There are 2 main different ways that Atheris hooks Python code.
The first way is by overwriting Python functions so that the new function
first calls the hook before calling the original function. The Regex hooking in
function_hooks.py
uses this strategy. If possible, use this strategy for
simplicity.
The second, more complicated way is by rewriting the Python bytecode.
The branch hooking, compare operation hooking, and str method
hooking in instrument_bytecode.py
all use this strategy.
In instrument_bytecode.py
, there is a function that essentially looks for a
specific Python bytecode instruction and then inserts the hook, which is
just a new sequence of bytecode instructions.
However, the branch hooking and compare op hooking differ from the
str method hooking. The branch hooking and compare op hooking add instructions
that call native C++ code directly. However, the str hooking adds instructions
that call a proxy Python function which then calls the native C++ code. The
reason that str hooking uses this proxy is because some preprocessing has to
occur before we can call the native code. Namely, in the Python proxy we need
to typecheck the caller of the str method, and we need to check that the
correct arguments are passed in to the function call before we can call the
native code.
For certain methods/functions such as the str startswith
and endswith
methods, Python blocks us from overwriting them and using strategy #1, so
we have to instrument the bytecode instead, which is what str hooking does.
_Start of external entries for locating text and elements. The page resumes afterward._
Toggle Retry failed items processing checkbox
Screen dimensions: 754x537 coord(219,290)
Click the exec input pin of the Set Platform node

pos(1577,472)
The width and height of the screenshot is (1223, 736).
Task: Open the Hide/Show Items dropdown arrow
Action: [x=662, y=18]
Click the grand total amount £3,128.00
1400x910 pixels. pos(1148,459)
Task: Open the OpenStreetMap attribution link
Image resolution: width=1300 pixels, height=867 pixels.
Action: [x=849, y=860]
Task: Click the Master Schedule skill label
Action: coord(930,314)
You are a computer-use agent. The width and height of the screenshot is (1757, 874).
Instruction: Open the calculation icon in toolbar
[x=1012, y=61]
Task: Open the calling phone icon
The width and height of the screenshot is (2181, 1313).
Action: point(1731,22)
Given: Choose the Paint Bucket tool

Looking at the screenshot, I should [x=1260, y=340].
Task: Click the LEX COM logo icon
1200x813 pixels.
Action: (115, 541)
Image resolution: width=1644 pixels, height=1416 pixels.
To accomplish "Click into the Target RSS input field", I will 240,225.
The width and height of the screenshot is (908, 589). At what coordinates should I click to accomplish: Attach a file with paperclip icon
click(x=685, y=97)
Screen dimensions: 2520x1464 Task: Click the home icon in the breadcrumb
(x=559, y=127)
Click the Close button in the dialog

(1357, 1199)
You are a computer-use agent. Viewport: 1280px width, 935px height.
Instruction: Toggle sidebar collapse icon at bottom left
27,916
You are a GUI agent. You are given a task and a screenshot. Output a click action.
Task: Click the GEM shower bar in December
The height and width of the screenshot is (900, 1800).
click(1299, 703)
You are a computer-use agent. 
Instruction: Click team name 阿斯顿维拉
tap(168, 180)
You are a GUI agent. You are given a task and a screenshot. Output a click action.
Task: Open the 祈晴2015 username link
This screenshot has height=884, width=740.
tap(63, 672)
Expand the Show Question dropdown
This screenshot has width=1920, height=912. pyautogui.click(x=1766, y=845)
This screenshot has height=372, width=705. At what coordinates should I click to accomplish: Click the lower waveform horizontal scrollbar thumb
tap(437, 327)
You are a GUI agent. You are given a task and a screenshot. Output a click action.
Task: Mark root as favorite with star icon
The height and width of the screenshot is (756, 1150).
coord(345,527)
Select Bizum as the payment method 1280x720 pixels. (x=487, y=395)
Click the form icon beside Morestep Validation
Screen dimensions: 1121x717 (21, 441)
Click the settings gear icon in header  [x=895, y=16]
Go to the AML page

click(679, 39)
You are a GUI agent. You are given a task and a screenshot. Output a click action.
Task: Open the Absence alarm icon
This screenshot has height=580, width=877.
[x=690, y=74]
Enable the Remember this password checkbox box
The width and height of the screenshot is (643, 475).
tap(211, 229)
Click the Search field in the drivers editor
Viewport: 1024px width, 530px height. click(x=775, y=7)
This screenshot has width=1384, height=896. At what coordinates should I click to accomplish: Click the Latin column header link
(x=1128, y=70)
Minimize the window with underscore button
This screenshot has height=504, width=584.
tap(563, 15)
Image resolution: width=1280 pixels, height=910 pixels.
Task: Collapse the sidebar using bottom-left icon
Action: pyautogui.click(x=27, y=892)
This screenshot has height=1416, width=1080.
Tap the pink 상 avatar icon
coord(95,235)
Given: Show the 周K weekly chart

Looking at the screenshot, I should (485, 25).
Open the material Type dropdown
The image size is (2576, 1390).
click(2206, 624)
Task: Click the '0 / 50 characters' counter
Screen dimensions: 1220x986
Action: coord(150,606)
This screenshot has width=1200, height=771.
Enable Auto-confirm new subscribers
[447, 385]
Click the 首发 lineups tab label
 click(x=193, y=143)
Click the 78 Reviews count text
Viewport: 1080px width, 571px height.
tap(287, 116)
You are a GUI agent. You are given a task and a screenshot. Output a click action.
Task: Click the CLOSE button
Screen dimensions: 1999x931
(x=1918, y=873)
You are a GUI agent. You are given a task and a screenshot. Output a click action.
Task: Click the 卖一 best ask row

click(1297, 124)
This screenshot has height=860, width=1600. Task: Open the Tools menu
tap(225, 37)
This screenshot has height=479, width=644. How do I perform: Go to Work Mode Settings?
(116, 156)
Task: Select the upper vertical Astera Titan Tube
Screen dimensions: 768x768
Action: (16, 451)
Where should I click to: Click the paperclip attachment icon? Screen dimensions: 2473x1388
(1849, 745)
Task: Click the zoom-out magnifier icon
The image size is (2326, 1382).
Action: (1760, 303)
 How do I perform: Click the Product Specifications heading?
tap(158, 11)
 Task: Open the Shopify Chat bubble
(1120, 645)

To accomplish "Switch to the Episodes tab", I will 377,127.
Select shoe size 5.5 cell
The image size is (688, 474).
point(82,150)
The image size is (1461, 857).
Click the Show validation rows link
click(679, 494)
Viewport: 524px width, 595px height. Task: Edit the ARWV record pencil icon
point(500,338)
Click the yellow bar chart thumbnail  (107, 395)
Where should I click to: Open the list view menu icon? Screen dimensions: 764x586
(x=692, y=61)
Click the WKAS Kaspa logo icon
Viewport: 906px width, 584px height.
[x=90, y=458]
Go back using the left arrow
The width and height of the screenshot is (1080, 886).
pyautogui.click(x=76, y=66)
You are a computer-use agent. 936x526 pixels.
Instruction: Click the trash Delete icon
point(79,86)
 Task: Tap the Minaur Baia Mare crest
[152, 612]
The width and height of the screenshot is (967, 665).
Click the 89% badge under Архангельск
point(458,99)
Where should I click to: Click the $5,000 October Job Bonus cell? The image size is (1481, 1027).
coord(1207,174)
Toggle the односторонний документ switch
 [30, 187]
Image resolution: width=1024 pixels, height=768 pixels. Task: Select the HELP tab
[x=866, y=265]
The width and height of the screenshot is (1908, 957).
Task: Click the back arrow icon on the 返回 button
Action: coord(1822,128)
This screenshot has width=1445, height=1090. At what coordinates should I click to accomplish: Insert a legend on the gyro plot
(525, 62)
If there is another such method or function that needs to be hooked, we can
follow the pattern used for str hooking. Use a similar structure to the
trace_str_flow
method in instrument_bytecode.py
, replacing the call to
_is_str_hookable
with a similar method that does the appropriate check. In
patch_code
, call this new method. In trace_str_flow
, also replace
generate_hook_str_invocation
with another method that generates a function
call to the new proxy function. This new proxy function should be defined in
function_hooks.py
, following a similar structure to _hook_str
. Finally, add
the new hook name to the EnabledHooks
class.